Consolidare e mantenere, il mantra ripetuto da Alberto Peruzzini, direttore di Toscana Promozione Turistica. «Il turista che viene in Toscana, e soprattutto nella Lucchesia, cerca un'esperienza autentica, non vuole un pacchetto preconfenzionato. Lucca sul web ha delle ottime recensioni, un livello più alto rispetto alla media regionale. Un unicum che le deve permettere di non abbassare la guardia, e farla continuare in questa direzione. Serve ovviamente rinnovare l'offerta e creare nuovi itinerari, partendo però da quello che già è stato fatto».

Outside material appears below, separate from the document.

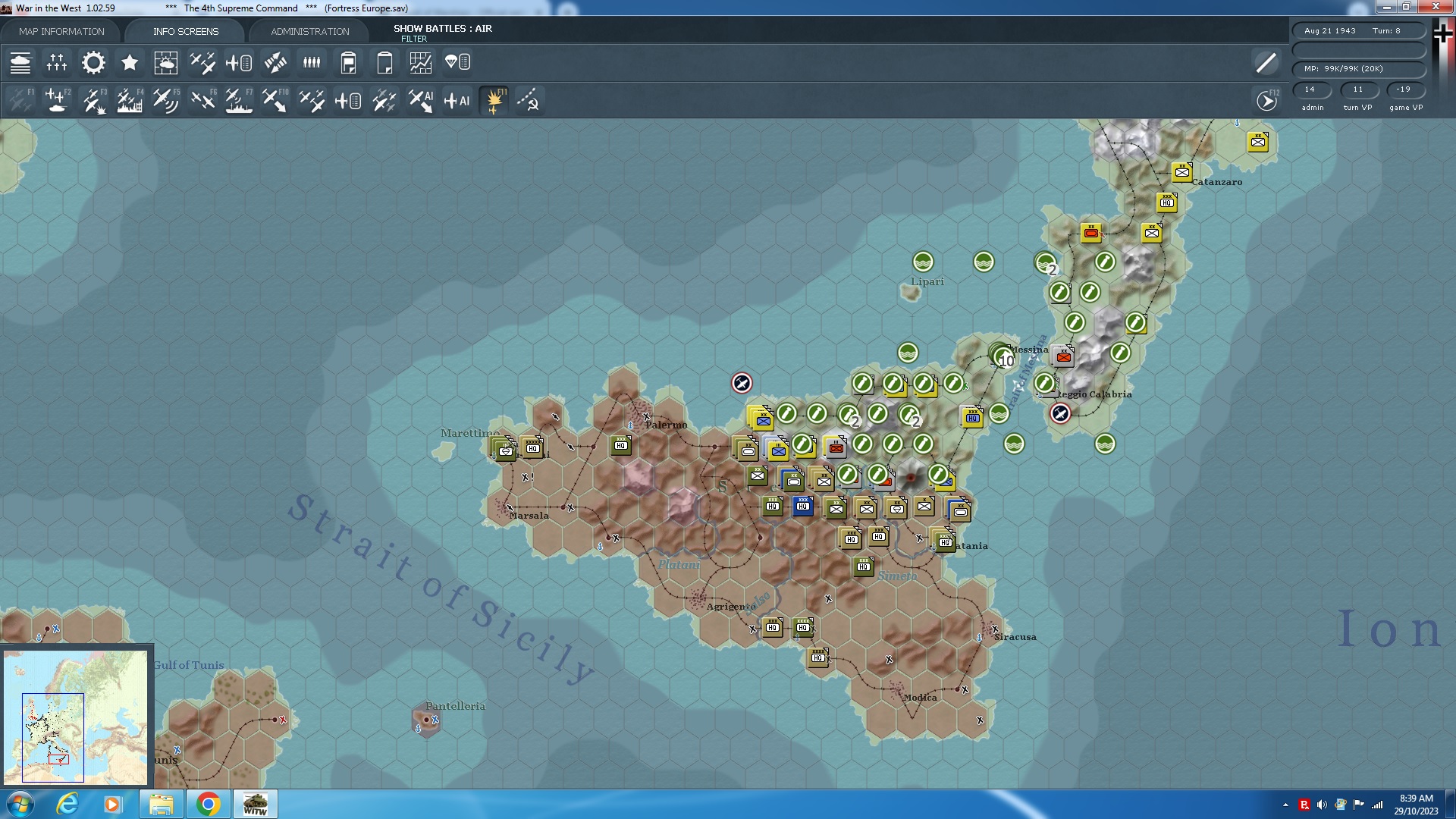Open the order of battle tank icon
This screenshot has width=1456, height=819.
(20, 62)
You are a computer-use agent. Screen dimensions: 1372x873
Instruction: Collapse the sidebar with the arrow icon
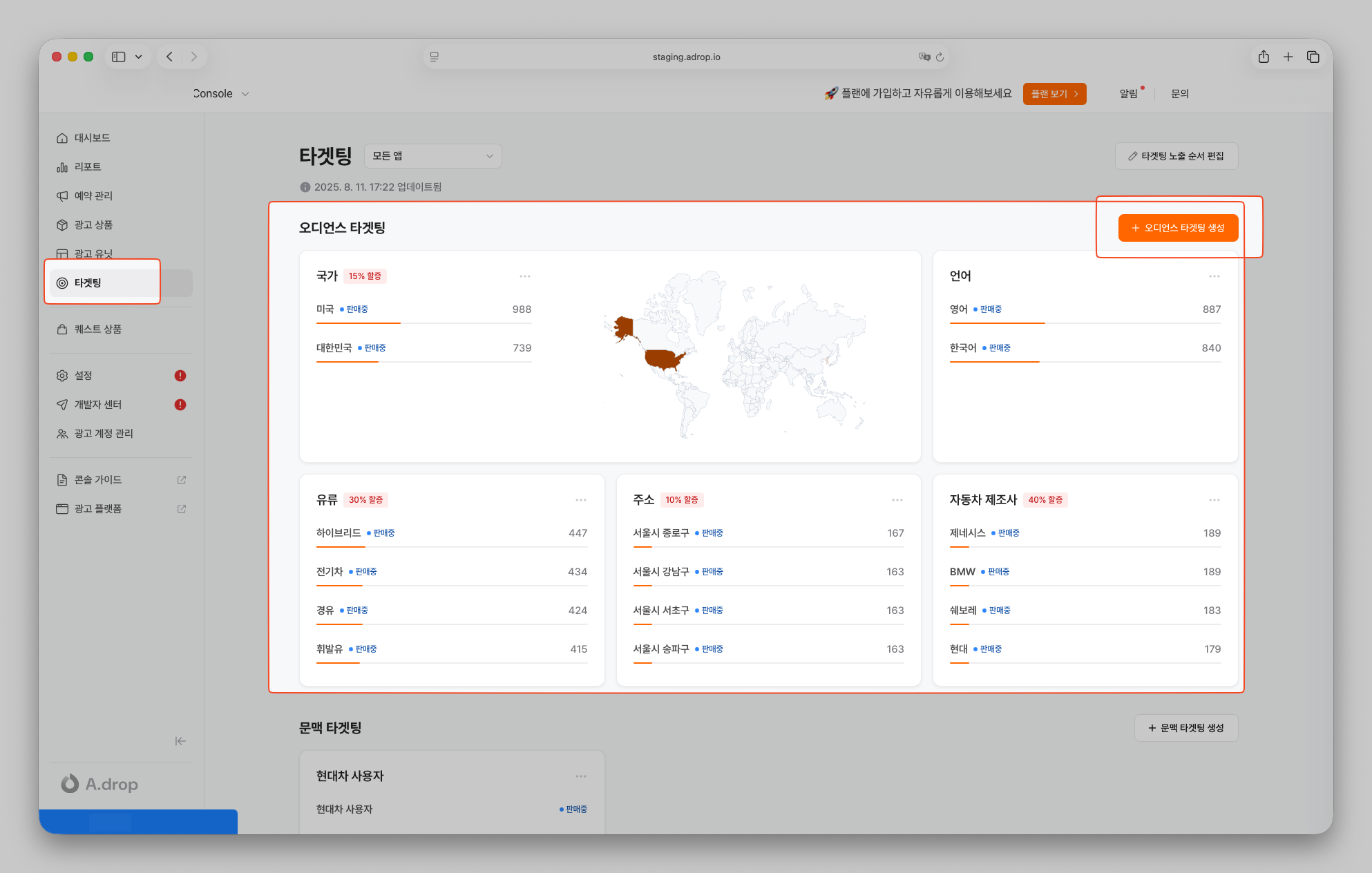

Per Dennis Redmont, responsabile della comunicazione al consiglio per le relazioni Stati Uniti Italia, la città dall'arborato cerchio deve cercare strade alternative e creare uno spazio tutto suo. «Lucca ha delle potenzialità che non sfrutta appieno – spiega –: perchè non creare un circuito per le bellissime ville della Lucchesia per esempio? I turisti arrivano qua e ne visitano una, forse due, ma non hanno però il quadro d'insieme, non riescono ad ammirarle tutte. Le stazioni sciistiche lo fanno: un ticket unico, che permetta una fruizione completa. Chi viene dall'America poi sa che Chicago offre un building tour – precisa Redmont –, la possibilità di osservare attentamente tutta l'architettura della città in maniera più organizzata. Qui è assente. L'architettura non è valorizzata. Chi viene in Italia, e quindi anche a Lucca, si ferma due giorni al massimo. Anche a Roma fa lo stesso, mentre Parigi, che diversifica, può sfruttare una permanenza turistica media di cinque giorni. Questa è la differenza: un'offerta che punti alla differenziazione».

Airbnb poi, il mostro dalle cento teste che spaventa gli albergatori, non deve essere visto come un nemico,
ma bensì come un alleato. «La coopetition (strategia di business che coniuga competizione e cooperazione, ndr) deve essere la soluzione da adottare – precisa ancora il responsabile delle relazioni italo-americane –: Airbnb è un ciclone che va cavalcato, a cui non si deve fare la guerra».